Any thoughts or advice welcome.

Thanks.


----------



## Austinite (Jul 27, 2013)

I'm not familiar with any of those fish, so can't recommend tank mates.

I do like your tank though, and the decor, it looks nice. Just wanted to add that comment. I personally like plants with the rocks like that


----------



## robertw (Aug 6, 2009)

So the diamonds are out, as well as the colombian red fins. It's just the severum and the loaches. Haven't noticed any aggression from the loaches, they're typically doing their own thing on the bottom harassing each other.

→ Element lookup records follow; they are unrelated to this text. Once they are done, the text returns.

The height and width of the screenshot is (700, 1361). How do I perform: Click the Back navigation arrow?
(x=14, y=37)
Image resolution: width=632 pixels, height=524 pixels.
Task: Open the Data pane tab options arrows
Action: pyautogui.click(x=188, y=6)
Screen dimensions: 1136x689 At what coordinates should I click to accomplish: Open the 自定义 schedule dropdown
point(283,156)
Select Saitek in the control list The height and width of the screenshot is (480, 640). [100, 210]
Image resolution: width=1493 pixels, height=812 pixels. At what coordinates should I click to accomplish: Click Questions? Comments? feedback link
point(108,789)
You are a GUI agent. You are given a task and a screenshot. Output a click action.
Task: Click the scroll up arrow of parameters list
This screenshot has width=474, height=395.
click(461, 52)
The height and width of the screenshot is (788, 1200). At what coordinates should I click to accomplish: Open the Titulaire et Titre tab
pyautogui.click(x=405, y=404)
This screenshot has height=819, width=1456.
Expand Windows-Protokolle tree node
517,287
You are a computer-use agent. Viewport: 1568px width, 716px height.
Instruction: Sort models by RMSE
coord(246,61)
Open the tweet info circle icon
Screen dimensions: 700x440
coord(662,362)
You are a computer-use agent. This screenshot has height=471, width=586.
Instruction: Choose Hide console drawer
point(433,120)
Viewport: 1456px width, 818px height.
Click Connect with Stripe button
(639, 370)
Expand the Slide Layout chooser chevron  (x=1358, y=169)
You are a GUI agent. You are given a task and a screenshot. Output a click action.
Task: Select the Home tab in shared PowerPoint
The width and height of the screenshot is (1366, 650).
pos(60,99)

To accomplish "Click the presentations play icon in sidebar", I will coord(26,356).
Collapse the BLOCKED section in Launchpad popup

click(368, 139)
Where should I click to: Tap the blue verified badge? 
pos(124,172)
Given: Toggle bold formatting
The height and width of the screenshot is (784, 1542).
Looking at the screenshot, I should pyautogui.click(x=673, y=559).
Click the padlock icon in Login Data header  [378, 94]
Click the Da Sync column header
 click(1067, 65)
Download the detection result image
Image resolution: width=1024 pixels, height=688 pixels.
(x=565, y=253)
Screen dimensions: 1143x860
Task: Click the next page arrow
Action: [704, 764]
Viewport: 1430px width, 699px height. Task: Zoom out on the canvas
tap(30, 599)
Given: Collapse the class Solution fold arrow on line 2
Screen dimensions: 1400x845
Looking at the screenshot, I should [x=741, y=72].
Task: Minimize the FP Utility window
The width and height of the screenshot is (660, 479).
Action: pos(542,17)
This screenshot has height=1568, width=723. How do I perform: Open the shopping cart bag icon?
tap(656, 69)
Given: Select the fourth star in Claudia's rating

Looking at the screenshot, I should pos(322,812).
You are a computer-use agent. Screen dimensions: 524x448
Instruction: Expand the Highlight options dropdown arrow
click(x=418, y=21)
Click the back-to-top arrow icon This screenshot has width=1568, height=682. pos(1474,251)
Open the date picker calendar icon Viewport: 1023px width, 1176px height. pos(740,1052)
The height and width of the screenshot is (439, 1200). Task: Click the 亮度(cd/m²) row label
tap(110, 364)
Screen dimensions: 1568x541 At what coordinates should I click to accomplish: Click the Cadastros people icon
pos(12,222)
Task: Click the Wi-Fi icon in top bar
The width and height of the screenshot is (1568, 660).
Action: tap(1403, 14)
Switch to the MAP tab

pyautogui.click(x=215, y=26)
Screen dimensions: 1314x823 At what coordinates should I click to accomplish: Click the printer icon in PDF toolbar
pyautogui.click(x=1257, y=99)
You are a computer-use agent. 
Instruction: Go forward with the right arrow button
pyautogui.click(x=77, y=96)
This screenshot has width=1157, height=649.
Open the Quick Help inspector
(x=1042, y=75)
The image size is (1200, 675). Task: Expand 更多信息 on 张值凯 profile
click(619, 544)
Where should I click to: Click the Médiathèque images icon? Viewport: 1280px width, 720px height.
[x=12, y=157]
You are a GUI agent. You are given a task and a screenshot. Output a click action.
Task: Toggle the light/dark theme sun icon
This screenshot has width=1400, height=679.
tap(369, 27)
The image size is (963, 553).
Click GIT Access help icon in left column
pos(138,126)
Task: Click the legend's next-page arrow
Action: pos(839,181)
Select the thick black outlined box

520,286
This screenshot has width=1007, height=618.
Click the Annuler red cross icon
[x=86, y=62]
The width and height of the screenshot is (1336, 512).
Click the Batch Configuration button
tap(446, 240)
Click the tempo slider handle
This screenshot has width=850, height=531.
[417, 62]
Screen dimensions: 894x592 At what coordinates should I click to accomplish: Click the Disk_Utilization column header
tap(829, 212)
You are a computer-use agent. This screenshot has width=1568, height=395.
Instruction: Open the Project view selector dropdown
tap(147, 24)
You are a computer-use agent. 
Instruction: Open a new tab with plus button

My severum seems very timid, comes out for food without hesitation but if I approach the tank it usually hides, so I'm looking for potentially getting some dither fish, any recommendations?


----------



## spotmonster (Nov 23, 2006)

I've never heard of loaches or Tetra's causing a problem in any tank??? The severum will loose it shyness when you add other fish.

I'd was going to recommend adding some tetra's, but that's what you just took out! I'm stumped why you would be having issues with the stock mix you already had.....


----------



## robertw (Aug 6, 2009)

I really don't have a clue what to put in there now. My loaches don't bother it, I saw a tetra square off at the severum, and the severum was hiding behind my filter so I just assumed the tetras had to go, or at least until I can nurse it back to health which may not even be possible it's in such bad shape. The fins are not getting better, so now I think it might have fin rot, possibly due to stress. None of the other fish had symptoms of fin rot, the loaches fins look perfect. I have been dosing melafix for now to see if things improve.


----------



## spotmonster (Nov 23, 2006)

Maybe you just ended up with an extremely shy severum, or some extremely aggressive tetra's. The severums personality may always be that way.

Maybe throw some neon's in there for awhile and see if the severum comes out again? I assume the severum is small right now?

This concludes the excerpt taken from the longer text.